• Tasks and exercises
A – In the journal entry on anxiety and writing practice, how long has it been since the writer was last in Bombay?
B – According to the journal entry on anxiety and writing practice, which activities has the writer stopped doing during the creative void? Name all of them.
C – Carry the journal entry on anxiety and writing practice forward from its final sentence.

• Given text

_ _ _ _ _ _ _

Today, or perhaps the last three days or even the entire week, I am feeling a bit like that. I can’t seem to relax and even thinking about doing something to relax, like going to the library cafĂ© and journaling, tumbles me into a deeper state of anxiety. 

 

The cats will be with us till Sunday when their human dad returns. I will help him get them and their stuff back to their home and then rush back here to pack and leave for Bombay. I haven’t been back in over two years and two months. I haven’t been anywhere and forgotten how to pack and travel. Anxious! 

 

But my current internal suffering comes from being in a complete creative void. No writing, no reading,  no drawing even. I don’t know what it is — the combination end of the test exhaustion and sleep deprivation once the cats got here, or something deeper? My mind tends to pick up the white cat’s anxiety and then we make each other more anxious. I feel sad, ashamed even, that like him I haven’t handled my disturbance at all well this time. I have been grumpy and tense.

 

It's a time when I am trying to establish a proper writing practice. I don’t think I’ve ever really had one. Despite having a serious passion for writing, it feels on and off — dependent on inspiration, task (as in deadline of some sort, that includes feedback to another writer), and time (as in when I have time constrains the first thing that gets dropped is writing). Perhaps a part of me likes this non-structuredness, and not very committed way to doing things. 

 

But every so often I seem to have the need to have a proper practice. I read how ‘real’ writers have routines and how they go ‘into the cave and sharpen their pencils’ even when not writing. I’ve tried several times to start one but never chased it seriously. Perhaps I need to process these two parts together, allow them to dialogue, but right now I just want to start one.

_ _ _ _ _ _ _

• Dataset excerpt
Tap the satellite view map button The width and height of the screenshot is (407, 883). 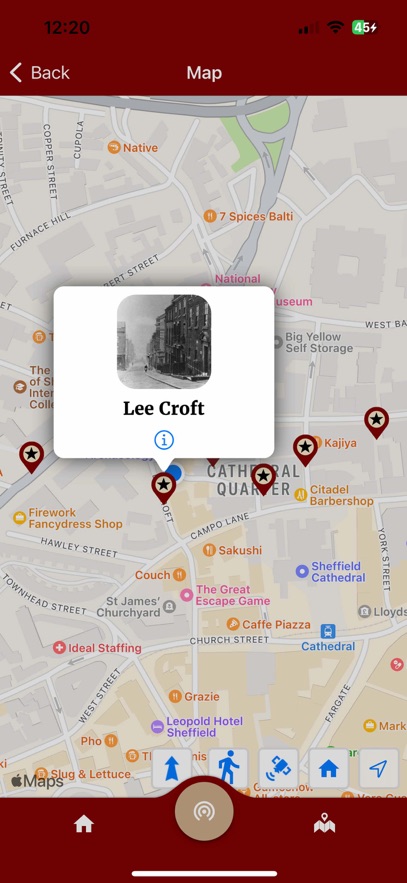coord(278,768)
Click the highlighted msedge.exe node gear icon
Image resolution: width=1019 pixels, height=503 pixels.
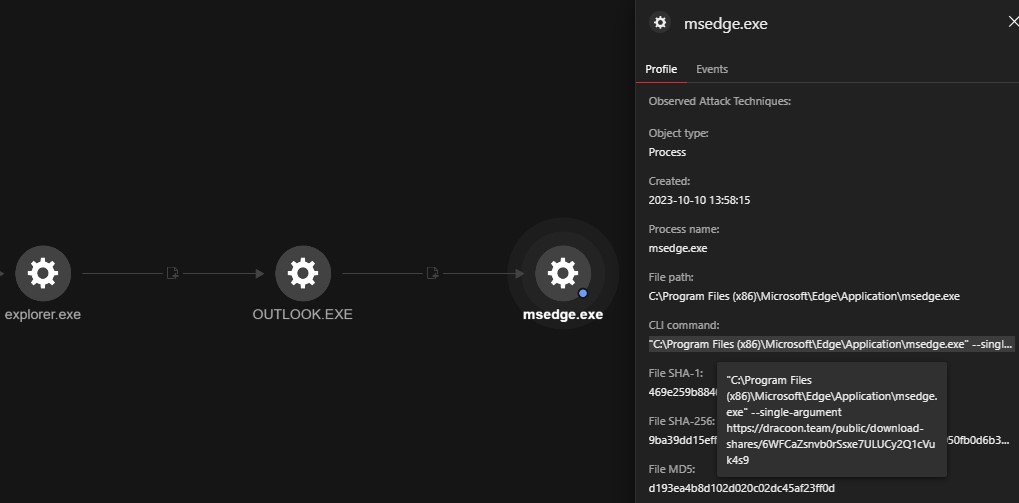(x=563, y=273)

_ _ _ _ _ _ _

• Solved problems
A – Over two years and two months.

B – Writing, reading, and drawing.

C –
Several writer friends, and I mean serious and published ones, have suggested that I link writing practice to my karate practice, or at least take tips from that to develop this. The two feel very far apart though I know they are not. It wasn’t always so but now it is simple to keep the karate practice. There is a simplicity in the elements involved — basics, kata, hojo-undo, gym, group practice, and teaching. A certain number of hours every week which could be a combination of those elements in any way that feels right. I never get karate ‘block’ and nor do I faff on the day and time I am supposed to practice. 

 

It wasn’t always so and perhaps reflecting on the process of how I got serious in karate might provide me more insight than looking outside to other writer’s practices. But it is fun to hear about those.  

 

It’s been a disruptive time and the next weeks in Bombay will be more so, especially since we haven’t been there in so long, but I am going to keep a bit of my mind on getting the shape and elements of a practice going. I am making a list of things that could go into a practice and I am going to keep my notebook with me and make notes whenever and wherever. 

 

Natalie Goldberg says, “One of the main aims in a writing practice is to learn to trust your own mind and body; to grow patient and non-aggressive.” I think that learning to trust the body and mind was the exact process by which I came to a karate practice. May I succeed in this too despite the time of constant change.